▶ Problem A: Copy out the fuel cell article, beginning at the words "AFC Energy claims" and stopping after the words "cells per day.".
▶ Problem B:
Answer these questions using the fuel cell article:
(i) At which company's site did the field tests take place?
(ii) How many electrodes per day will the upgraded development facility be able to manufacture?
(iii) When is the 50kW system expected to be ready for field trials?

▶ Extracted text:
============
Next step taken in fuel cell development

The cell exports to the grid as efficiently as electrodes

AFC Energy claims that field tests of its alkaline-based hydrogen fuel cell technology at a chlor-alkai plant in Germany have proved that it can generate and export electricity to a grid as efficiently as traditional higher-cost platinum-based electrodes.

The success of the test, which took place at Akzo Nobel’s Bitterfeld site, moves the UK-based company a step closer towards its full-scale production goals. It has also almost completed the upgrade to its development facility, which will enable it to manufacture up to 1,000 of the electrodes used in its fuel cells per day.

Ian Balchin, AFC Energy’s managing director, said: “This successful testing of our fuel cell system using proprietary, lower-cost electrodes, demonstrates that AFC Energy has taken the next step in the development of a truly low-cost, commercially viable alkali fuel cell system.”

The fuel cell is based on an electrolyte called Potassium Hydroxide (KOH), which enables Hydroxil-ions to move around relatively freely, while cooling the fuel cell at the same time. The solid polymer electrodes employed in traditional Polymer Electrolyte Membrane (PEM) fuel cells do not enable such activity, however, which results in higher resistance and a less efficient transfer of transient matter from anode to cathode, AFC claims.

The KOH electrolyte also absorbs the water produced by splitting H2 atoms, but AFC strongly denies that the carbon dioxide absorbed at the same time leads to CO2 poisoning, a process that causes irreversible destruction. Instead, the accumulated CO2 in the electrolyte can be removed by simply changing the liquid.

The same is not true of PEM fuel cells, however, which are permanently damaged by CO2 poisoning and, therefore, need to be replaced more often, AFC attests.

As to target markets, the company plans to sell its fuel cells into the chlor-alkali industry for use in stationary power generation. The system employs plants’ surplus hydrogen, which is generated as a by-product. The waste-to-energy market, where hydrogen can be liberated from organic waste, is also seen as another possibility.

But AFC is also in the process of developing a 50kW system for large-scale multi-megawatt installations, which is expected to be ready for field trials in the first quarter of 2011. Fuel cell scientist Dr Richard Dawson, former senior engineer at Ceres Power, has just joined the firm to help accelerate such development.
============
[Pixel coordinate grounding data]
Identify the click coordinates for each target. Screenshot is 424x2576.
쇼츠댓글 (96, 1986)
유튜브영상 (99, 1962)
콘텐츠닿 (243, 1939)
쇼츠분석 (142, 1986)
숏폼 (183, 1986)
============
▶ Task answer A:
AFC Energy claims that field tests of its alkaline-based hydrogen fuel cell technology at a chlor-alkai plant in Germany have proved that it can generate and export electricity to a grid as efficiently as traditional higher-cost platinum-based electrodes.

The success of the test, which took place at Akzo Nobel’s Bitterfeld site, moves the UK-based company a step closer towards its full-scale production goals. It has also almost completed the upgrade to its development facility, which will enable it to manufacture up to 1,000 of the electrodes used in its fuel cells per day.

▶ Task answer B:
(i) Akzo Nobel's Bitterfeld site in Germany.
(ii) Up to 1,000.
(iii) The first quarter of 2011.